Table 1. Inclusion conditions for the three recipient groups and their associated donor pools

Data

(Imputation conditions)

N = did not report; Y = reported; X = included.

^a Recipient group 1 included item nonrespondents in 2019 who responded to the item in 2015 and 2017.
^b Recipient group 2 included item nonrespondents in 2019 who did not respond to the item in 2015 but responded in 2017.
^c Recipient group 3 included all the other item nonrespondents in 2019. They did not respond to the item in 2017, irrespective of their item response status in 2015.

Note(s):

Item nonresponse in 2015 and 2017 was due to item nonresponse or having yet to be sampled into the survey.

Second, by updating the class and sort variables. A variable for the time of doctorate award (prior to July 2013, July 2013 to June 2015, and July 2015 to June 2017) was introduced. Also, for most of the items for recipient groups 1 and 2, location in or outside of the United States from 2015, 2017, or both years; working for pay or profit during the reference week from 2015, 2017, or both years; and the variable to be imputed from 2015, 2017, or both years were used in the imputation process systematically. These new variables were introduced as class variables whenever possible or placed as early as possible in the list of sort variables to respect the longitudinal pattern. For recipient group 3, the class and sort variables from the original imputation were used.

2.2.2 Random Imputation

Most of the missing values in questionnaire section A were re-imputed using hot deck imputation. However, the random imputation^{For these missing items, the most and second-most important reasons were imputed by a simple random selection from the subset of reported reasons.} was retained for the most and second-most important reasons for taking a postdoc position and for working outside the field of highest degree since these items required significant manual work and are not key longitudinal survey items.

Since primary and secondary work activities are items of particular interest longitudinally, an alternative approach was implemented for their re-imputation using two steps of the hot deck method:

First, the primary and secondary work activities were imputed using hot deck with the indicators for individual work activities from the 2019 cycle and primary and secondary work activities from 2017 or 2015 as sort variables. The first step of this imputation imputed the majority of missing items appropriately. However, a fraction of the imputed values were invalid (e.g., a primary activity that is not an activity the individual performs was imputed).
Second, for those cases with invalid imputed values, the primary and secondary work activities were imputed one case at a time using hot deck from a smaller pool of donors. Given the recipient's individual work activity items, the donor pool included only cases with plausible values for primary and secondary work activities. The number of matched work activity items between each recipient and each of its potential donors was used as a sort variable to find a similar case. For example, suppose the recipient's work activities are basic research, computing programming, and managing or supervising people or projects (i.e., the response is “Yes” to those three individual work activity items). In this case, the donor pool includes only respondents whose primary work activity is one of the three activities, and the donor is selected from among cases with the largest number of matched individual work activity items.

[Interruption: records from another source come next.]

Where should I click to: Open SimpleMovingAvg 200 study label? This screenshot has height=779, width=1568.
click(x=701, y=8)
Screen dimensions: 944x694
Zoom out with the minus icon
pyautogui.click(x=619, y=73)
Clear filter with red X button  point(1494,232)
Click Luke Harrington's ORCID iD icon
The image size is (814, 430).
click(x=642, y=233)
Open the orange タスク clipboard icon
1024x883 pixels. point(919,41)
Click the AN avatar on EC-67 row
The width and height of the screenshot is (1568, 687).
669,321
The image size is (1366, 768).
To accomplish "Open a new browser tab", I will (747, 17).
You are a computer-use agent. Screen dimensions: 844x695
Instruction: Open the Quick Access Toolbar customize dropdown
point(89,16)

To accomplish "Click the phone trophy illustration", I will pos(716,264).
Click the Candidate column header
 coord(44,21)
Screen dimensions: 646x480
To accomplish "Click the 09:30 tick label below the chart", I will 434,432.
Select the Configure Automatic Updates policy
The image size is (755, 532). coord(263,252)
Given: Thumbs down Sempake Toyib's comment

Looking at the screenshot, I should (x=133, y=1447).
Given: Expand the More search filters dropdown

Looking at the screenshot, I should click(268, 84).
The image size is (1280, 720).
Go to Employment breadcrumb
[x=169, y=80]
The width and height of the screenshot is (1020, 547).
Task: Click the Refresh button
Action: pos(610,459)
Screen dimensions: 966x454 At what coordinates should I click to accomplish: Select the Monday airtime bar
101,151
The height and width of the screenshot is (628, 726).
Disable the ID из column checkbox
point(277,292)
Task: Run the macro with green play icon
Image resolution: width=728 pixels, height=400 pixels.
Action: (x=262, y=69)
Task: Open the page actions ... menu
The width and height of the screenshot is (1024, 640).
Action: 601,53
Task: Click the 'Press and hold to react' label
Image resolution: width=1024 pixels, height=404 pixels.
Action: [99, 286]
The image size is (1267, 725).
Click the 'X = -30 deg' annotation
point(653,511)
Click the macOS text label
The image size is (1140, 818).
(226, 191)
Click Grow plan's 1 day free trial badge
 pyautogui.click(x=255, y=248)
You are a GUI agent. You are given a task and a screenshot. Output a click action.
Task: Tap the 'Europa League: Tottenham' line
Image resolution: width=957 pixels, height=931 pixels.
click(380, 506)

The result was that the longitudinal relationships were able to be preserved where possible while also imputing the variable set more efficiently.

2.2.3 Creating and Assembling Variables for the 2019 SDR Re-Imputation

In order to redo the 2019 SDR imputation for questionnaire section A, several variables were accumulated to define the new class and sort variables. In general, to be used as a class or sort variable for a different survey item, a variable had to have been imputed prior to the imputation of the item considered. The complete list of SDR SAS variable names corresponding to survey questions is available in the annotated survey questionnaire.

The SDR variables from past cycles were also used as class and sort variables for the continuing cohort. A prefix of “L_” was added to the variable name to indicate 2017 past SDR variables, and a prefix of “L2_” was added to the variable name to indicate 2015 past SDR variables. As mentioned earlier, they, along with some other variables, were used as class variables whenever possible or placed as early as possible in the list of sort variables to maintain the longitudinal pattern.

Otherwise, the imputation implementation (e.g., imputation order, imputation flag creation) largely followed the original 2019 imputation implementation.

2.3 Evaluation of New Imputation Method in Cross-Sectional File

Re-imputed data using the new approach were compared to the published 2019 SDR data generated using the original approach. The comparison involved an examination of the post-imputation distributions of variables (both marginal and conditional on the longitudinal information) and estimates, focusing on a subset of the data tables. This section provides a summary of the results from these comparisons. A comprehensive set of results from the analyses will be presented in the final report.

2.3.1 Marginal Distribution

To evaluate whether the new approach changes the marginal distribution in the cross-sectional file, the marginal distribution of each of the 108 newly imputed variables were examined with two sets of tests.

Goodness-of-fit chi-square tests (unweighted and weighted), treating the distribution using the existing approach as fixed, were used to detect differences in the post-imputation marginal distribution between two versions of each variable: one using the existing approach and the other using the proposed approach, both overall and by frame source (2015, 2017, 2019). Continuous variables were grouped into five quintiles. It should be noted that these tests are more liberal than those that account for the uncertainty of the estimated distribution based on the existing approach. Any significant differences detected by these tests may not be significant if more conservative tests were performed.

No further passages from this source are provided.